Role of α4-containing GABA_A receptors in limiting synaptic plasticity and spatial learning of female mice during the pubertal period

Expression of α4βδ GABA_A receptors (GABARs) increases at the onset of puberty on dendritic spines of CA1 hippocampal pyramidal cells. These receptors reduce activation of NMDA receptors (NMDARs), impair induction of long-term potentiation (LTP) and reduce hippocampal-dependent spatial learning. These effects are not seen in the δ−/− mouse, implicating α4βδ GABARs. Here we show that knock-out of α4 also restores synaptic plasticity and spatial learning in female mice at the onset of puberty (verified by vaginal opening). To this end, field excitatory post-synaptic potentials (fEPSPs) were recorded from the stratum radiatum of CA1 hippocampus in the slice from +/+ and α4−/− pubertal mice (PND 35–44). Induction of LTP, in response to stimulation of the Schaffer collaterals with theta burst stimulation (TBS), was unsuccessful in the +/+ hippocampus, but reinstated by α4 knock-out (~65% potentiation) but not by blockade of α5-GABARs with L-655,708 (50 nM).
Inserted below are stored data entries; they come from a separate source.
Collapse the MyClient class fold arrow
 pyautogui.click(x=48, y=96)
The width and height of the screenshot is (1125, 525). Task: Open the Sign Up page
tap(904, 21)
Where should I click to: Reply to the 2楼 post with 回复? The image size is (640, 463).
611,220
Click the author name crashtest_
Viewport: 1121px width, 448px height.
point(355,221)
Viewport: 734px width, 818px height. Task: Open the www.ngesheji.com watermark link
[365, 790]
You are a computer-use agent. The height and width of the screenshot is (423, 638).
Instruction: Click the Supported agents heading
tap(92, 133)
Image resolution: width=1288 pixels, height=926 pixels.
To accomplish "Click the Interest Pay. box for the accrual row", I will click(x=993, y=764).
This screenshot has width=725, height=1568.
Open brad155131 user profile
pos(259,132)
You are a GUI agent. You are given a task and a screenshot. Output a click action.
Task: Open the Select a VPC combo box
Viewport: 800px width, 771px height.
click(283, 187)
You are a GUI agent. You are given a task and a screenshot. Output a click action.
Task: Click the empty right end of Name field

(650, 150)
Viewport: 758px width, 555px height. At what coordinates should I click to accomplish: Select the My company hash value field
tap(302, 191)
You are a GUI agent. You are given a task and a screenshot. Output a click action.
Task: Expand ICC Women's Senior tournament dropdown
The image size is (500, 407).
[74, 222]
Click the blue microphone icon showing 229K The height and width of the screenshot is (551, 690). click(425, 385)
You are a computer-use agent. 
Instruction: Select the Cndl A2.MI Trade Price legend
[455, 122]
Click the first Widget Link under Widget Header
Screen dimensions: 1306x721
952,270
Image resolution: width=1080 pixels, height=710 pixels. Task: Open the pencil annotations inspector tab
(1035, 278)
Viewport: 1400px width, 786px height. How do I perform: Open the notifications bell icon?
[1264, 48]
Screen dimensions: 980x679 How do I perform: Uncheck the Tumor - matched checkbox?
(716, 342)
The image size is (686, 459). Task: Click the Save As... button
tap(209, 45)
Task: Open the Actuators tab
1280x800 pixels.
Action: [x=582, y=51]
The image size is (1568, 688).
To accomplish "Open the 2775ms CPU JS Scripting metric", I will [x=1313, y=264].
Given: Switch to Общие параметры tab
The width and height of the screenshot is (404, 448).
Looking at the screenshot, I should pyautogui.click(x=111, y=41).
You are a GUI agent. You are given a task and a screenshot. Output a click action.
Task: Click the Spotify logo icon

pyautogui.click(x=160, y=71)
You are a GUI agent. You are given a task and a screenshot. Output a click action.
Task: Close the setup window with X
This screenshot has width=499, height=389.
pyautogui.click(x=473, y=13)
In order to compare spatial learning in the two groups of mice, animals were trained in an active place avoidance task where the latency to first enter a shock zone is a measure of learning. α4−/− mice had significantly longer latencies by the third learning trial, suggesting better spatial learning, compared to +/+ animals, who did not reach the criterion for learning (120 s latency). These findings suggest that knock-out of the GABAR α4 subunit restores synaptic plasticity and spatial learning at puberty and is consistent with the concept that the dendritic α4βδ GABARs which emerge at puberty selectively impair CNS plasticity. This article is part of a Special Issue entitled SI: Adolescent plasticity.